--- Start of GIVEN DATA ---

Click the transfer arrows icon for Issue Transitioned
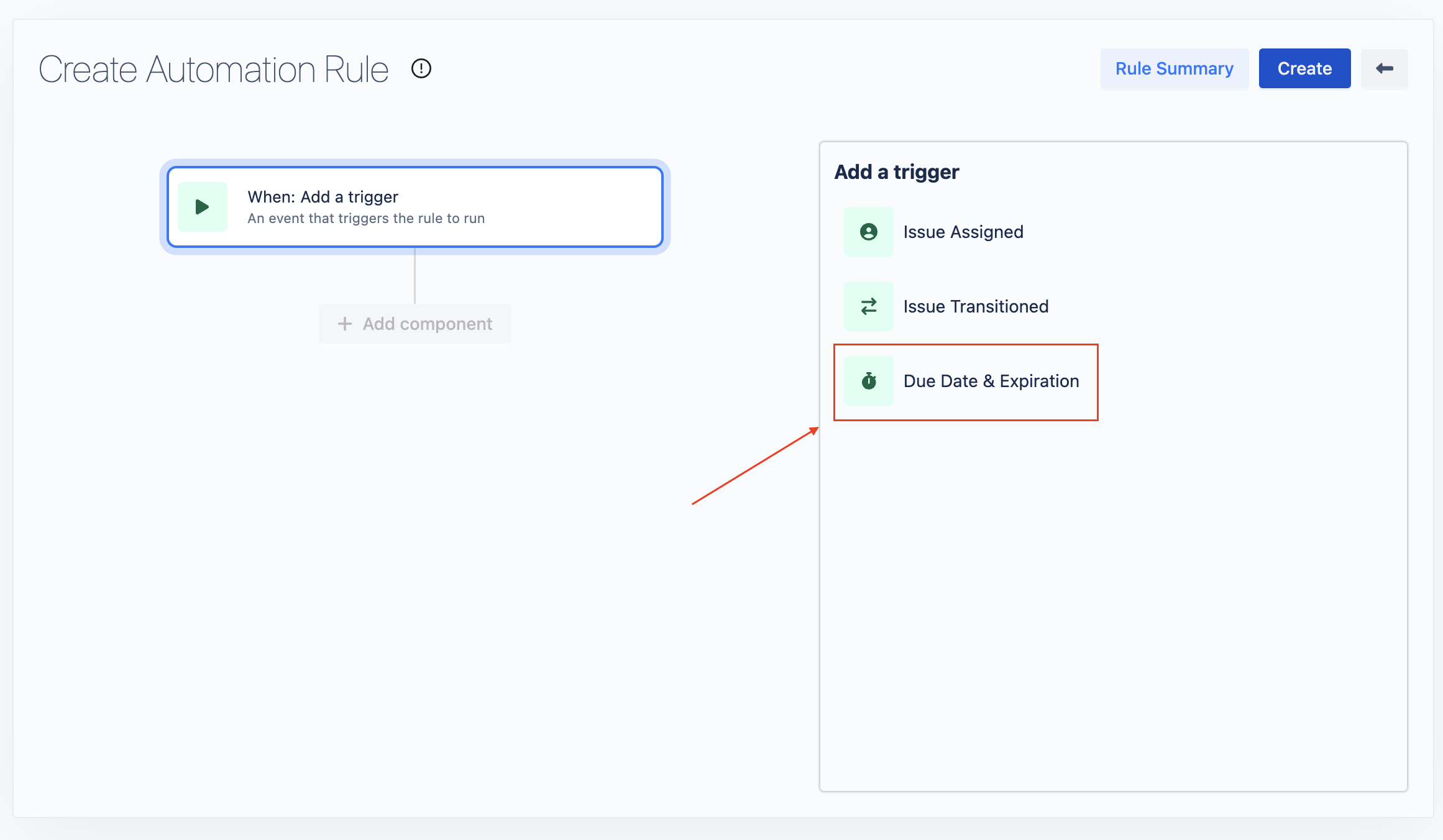Viewport: 1443px width, 840px height. [x=868, y=306]
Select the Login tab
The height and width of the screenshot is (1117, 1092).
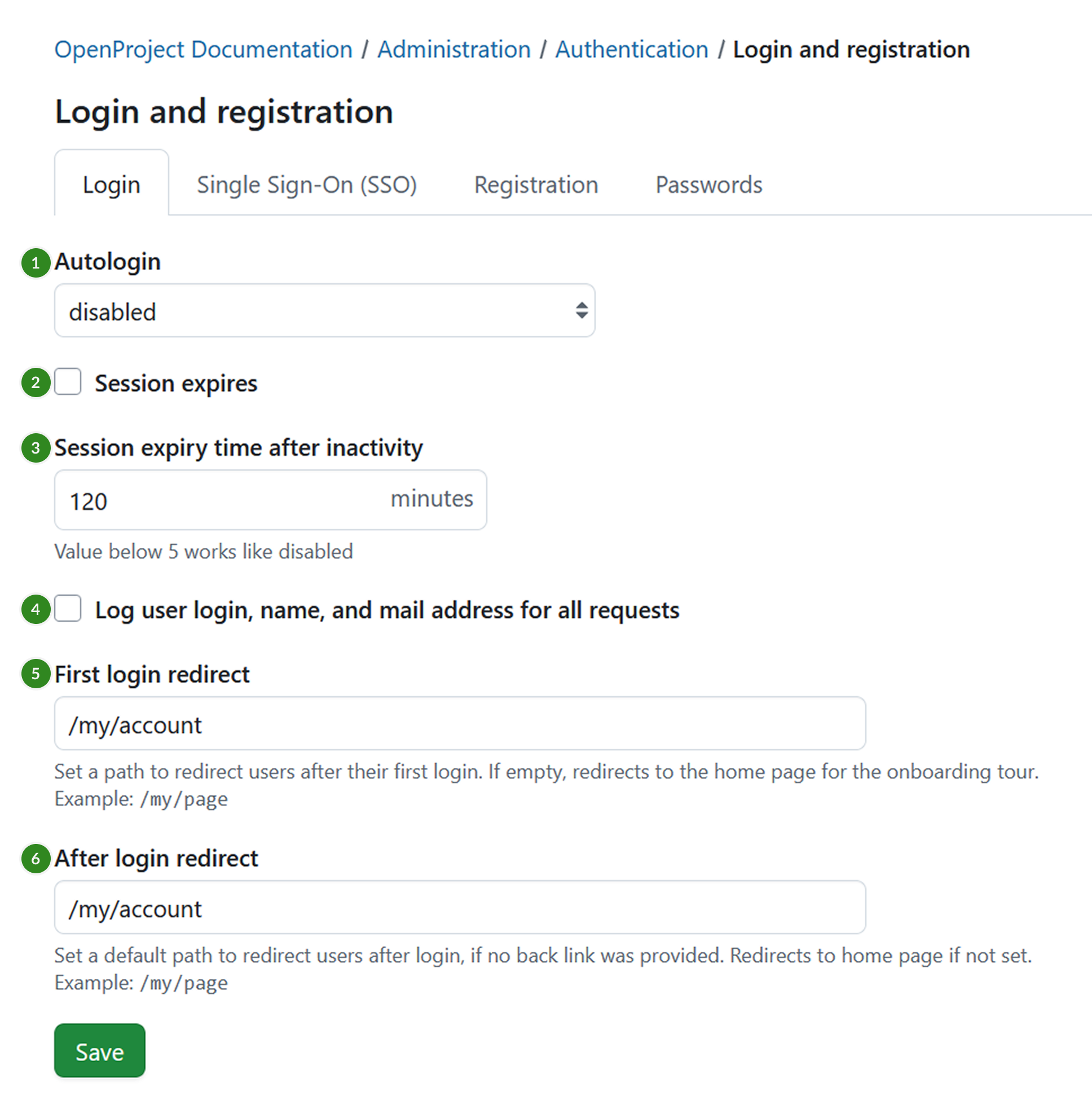pos(111,184)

--- End of GIVEN DATA ---

Rewrite the listing with "Click" swapped for "Press", keeping every other part the same and leaving out the pictures.

Press the transfer arrows icon for Issue Transitioned
Viewport: 1443px width, 840px height. [x=868, y=306]
Select the Login tab
The height and width of the screenshot is (1117, 1092).
pos(111,184)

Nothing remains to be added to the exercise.